For a few years after its 2008 launch, the Volkswagen Passat CC enjoyed a respectable level of sales success in the U.S. that peaked at 29,502 in 2011, when it accounted for 9 percent of the brand’s volume. Despite a facelift and a name change to just CC, its momentum receded rapidly; in 2016, the aging “four-door coupe” was VW’s slowest-selling model in the U.S. Despite the negative trend, the automaker is staying in the segment and is getting ready to replace the CC with the bigger, better-named, MQB platform-based 2019 Volkswagen Arteon.
Where the CC is about the same size as the smaller European-market Passat, the Arteon is almost the same size as the Tennessee-built Passat sold in the U.S. and the Nissan Maxima. A half-inch shorter in length than its conventionally styled sibling, the Arteon rides on a 1.4-inch longer wheelbase, and is 1.5-inches wider and 2.3-inches shorter in height. Compared to the CC, the Arteon is 2.4-inches longer and rides on a 5.2-inch-longer wheelbase; the stretch in wheelbase is entirely in the rear and allows the Arteon to provide rear passengers with an extra 0.6-inch of headroom (now totaling 37.2 inches).
The Arteon’s design is a big win. Its seamless, wide-banded front grille rounds out into high shoulders and a low roofline before shooting rearward to provide a sharp profile. Big, turbine-style wheels fill the four corners, offered in 19-inches for the U.S. and 20-inches for the rest of the world.
While the interior isn’t quite as striking as the swept exterior, it’s a nice, upscale place to lounge. VW’s signature gloss black surfaces and dark materials blend well with silver trim throughout the cabin. We spent most of our time in a range-topping Excellence model, where we enjoyed cushy leather seats and an option-soaked environment. VW’s new 9.2-inch infotainment touchscreen is a much-needed upgrade, and it works in tandem with the sharp Volkswagen Digital Cockpit, a near carbon-copy of Audi’s similarly named Virtual Cockpit.
VW was mum on what powertrains we can expect on our shores, but did admit its newest 2.0-liter turbo-four is our best bet. In the cars we drove, the 2.0-liter put down a claimed 268 hp and 258 lb-ft of torque, but those power figures are not finalized.
Europe’s Arteons will arrive with a seven-speed dual-clutch transmission managing the power, but U.S. variants will receive a traditional eight-speed automatic. The DSG-equipped model felt fast enough, charging from zero to 60 mph in what seemed like the low six-second range. With the eight-speed, the U.S. Arteon is likely to be a little more sluggish.

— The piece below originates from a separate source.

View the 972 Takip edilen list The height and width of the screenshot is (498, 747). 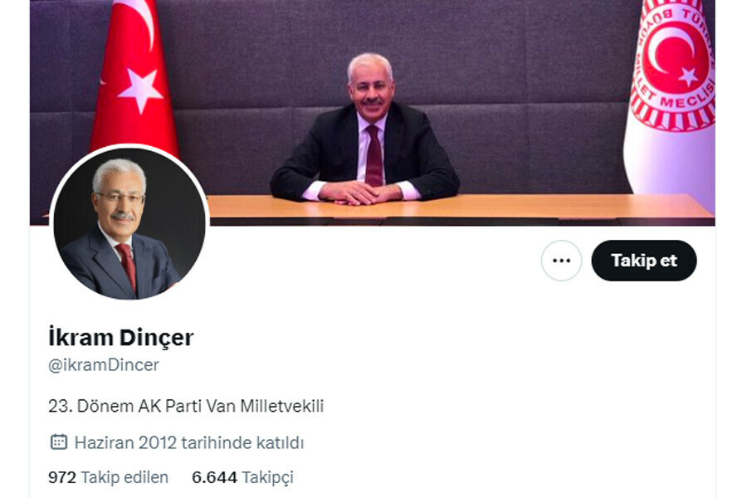pos(108,477)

On the Autobahn, our 4Motion all-wheel-drive-equipped tester was solid, big, and smooth — typically Teutonic. When we turned off the arrow-straight Autobahn and onto snaking German mountain passageways, it handled its bulk in a manner befitting the sleek appearance. The selectable drive modes allowed us to soften, stiffen, or smooth-out the ride and driver inputs, including steering, throttle, and shift points.
When it arrives, the Arteon should start at around $35,000, much like the outgoing CC. That’s competitive with the likes of the Toyota Avalon and aforementioned Maxima, which don’t offer the Arteon’s stylish design or flexible hatchback body. While the Arteon feels and looks more premium than those two, making for a short debate, it’s also up against the likes of the Audi A4 and BMW 3 Series, which start at around the same price.
The Arteon’s shapely body is its main asset against those luxury opponents as well. To get a similar profile from Ingolstadt or Munich, you need to step up to an A5 Sportback or 4 Series Gran Coupe, a roughly $43,000 proposition. For those more tempted by substance rather than badge, the Volkswagen Arteon, which can be outfitted with enough kit and caboodle to challenge those luxury alternatives, is sure to be a strong alternative when it arrives the U.S. in 2018.